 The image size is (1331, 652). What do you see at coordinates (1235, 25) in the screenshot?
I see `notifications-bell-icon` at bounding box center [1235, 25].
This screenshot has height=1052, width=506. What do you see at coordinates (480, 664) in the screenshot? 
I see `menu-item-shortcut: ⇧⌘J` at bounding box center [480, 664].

--

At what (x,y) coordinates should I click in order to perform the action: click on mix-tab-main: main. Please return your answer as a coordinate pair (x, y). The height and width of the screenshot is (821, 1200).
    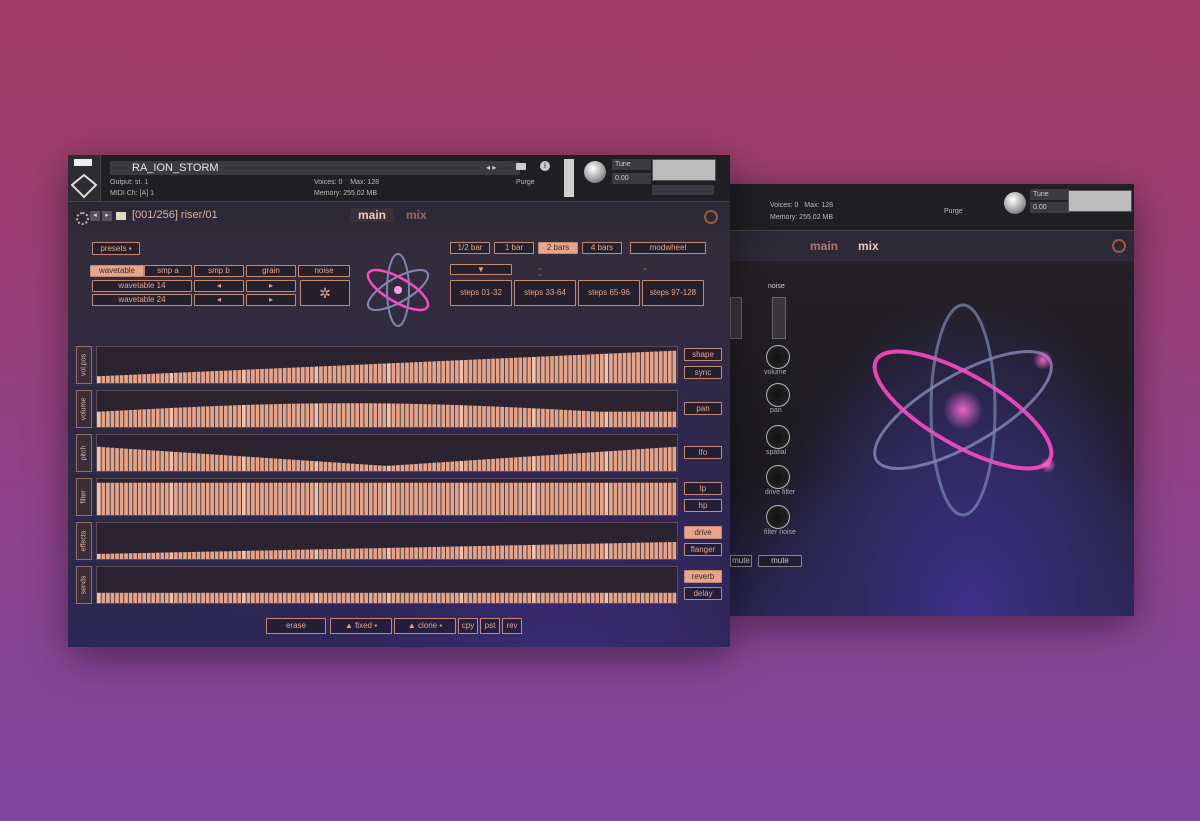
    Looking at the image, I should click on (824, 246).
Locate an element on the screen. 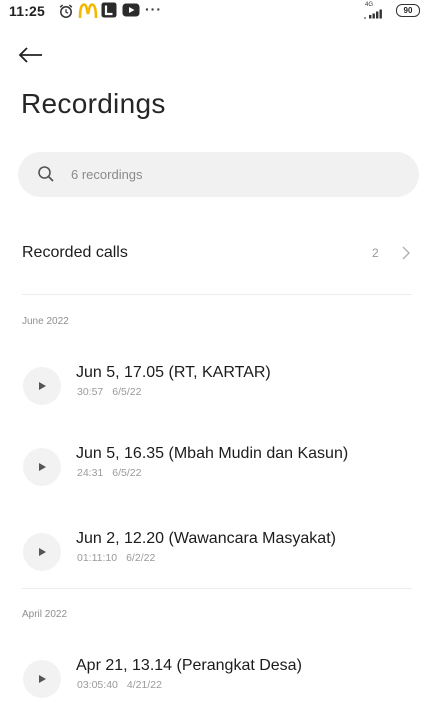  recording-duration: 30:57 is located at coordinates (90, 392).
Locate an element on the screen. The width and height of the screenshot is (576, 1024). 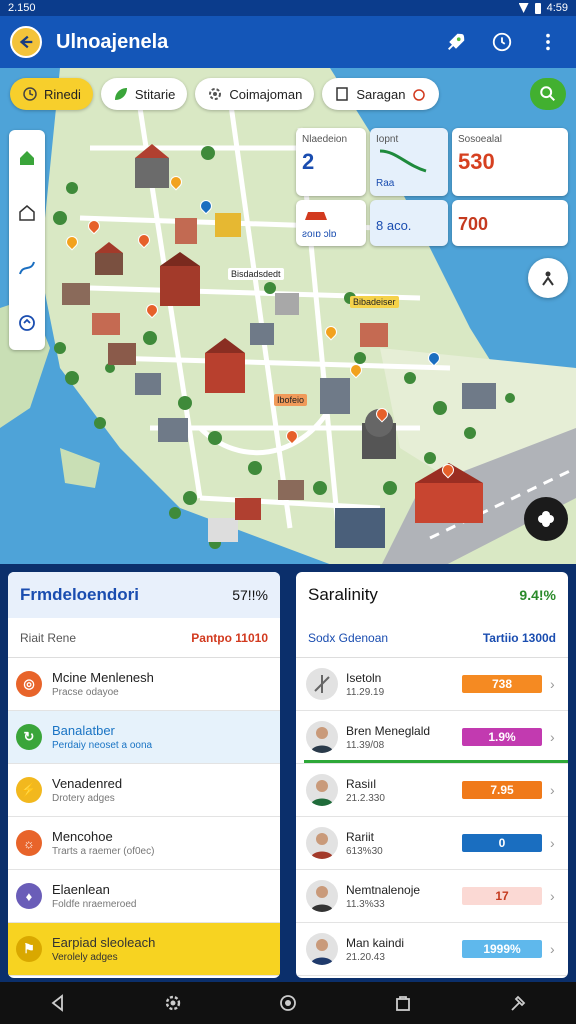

=== Task to carry out ===
Rewrite everything from the line containing "The image size" down to the line containing "center [480, 664]." as a Markdown table. Use the columns Row and Line, number the rows, and skip any blank lines.

=== Expected output ===
| Row | Line |
|---|---|
| 1 |  The image size is (1331, 652). What do you see at coordinates (1235, 25) in the screenshot? |
| 2 | I see `notifications-bell-icon` at bounding box center [1235, 25]. |
| 3 | This screenshot has height=1052, width=506. What do you see at coordinates (480, 664) in the screenshot?  |
| 4 | I see `menu-item-shortcut: ⇧⌘J` at bounding box center [480, 664]. |